We highlighted a few areas that needed particular work, these included:

  • Ted needs to interact more with the potential 'Juliets', this adds depth to the story for the audience and sets up the mystery that is to come from the inciting incident 
  • Colin needs to be established more as the antagonist through his jealousy 
  • Particular traits of Ted's need to be emphasised, including his obliviousness and awkwardness around women
  • The geography of the world needs to be set up clearly for the audience 
After thinking through these points, I worked on how I could incorporate them into the re-write of my five pages. 

I did this by:
  • Creating a scene where the women and Colin are playing Cluedo, here Ted is awkward around the women and we see Colin's jealousy at his own lack of attention
  • The audience are introduced to the potential women in this scene, setting them up as potential admirers 
  • Setting some of the conversations within the corridors of the house to establish how the characters live together 
After figuring out how I was going to fix these areas, I began re-writing my first five pages. 

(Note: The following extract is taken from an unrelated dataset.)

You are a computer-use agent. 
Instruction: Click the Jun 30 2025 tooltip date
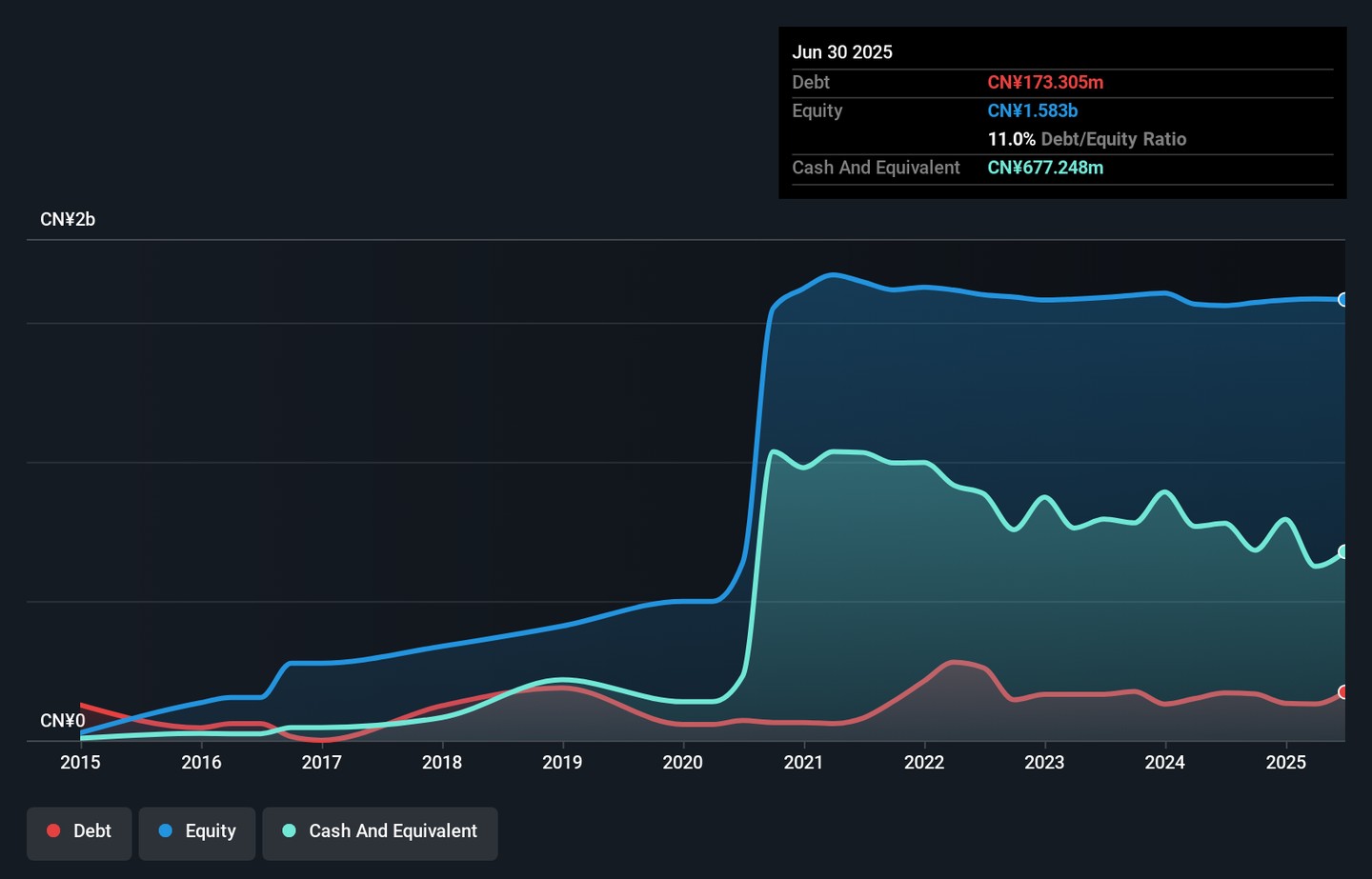pyautogui.click(x=842, y=52)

Reflecting on my First Draft

 Today I finished my first draft of my script and knew instantly that I wasn't happy with it. To improve, I went through and worked out the elements that were weak and letting the script down. 

To identify these, I thought about some of my favourite TV shows and films and what made those strong. 

For example, focusing on one of my favourite TV shows New Girl, all the characters have very strong and identifiable traits and personalities. In my opinion, making them stronger through how genuine and 3D they come across to the audience. 

Things I want to improve on:

  • Define the different Juliets with stronger differing personalities 
  • Sort out Colin as an antagonist- what is his motive? plan? 
  • General continuity errors
My next step is to work through these and then re-reflect on my story to search again for weak areas.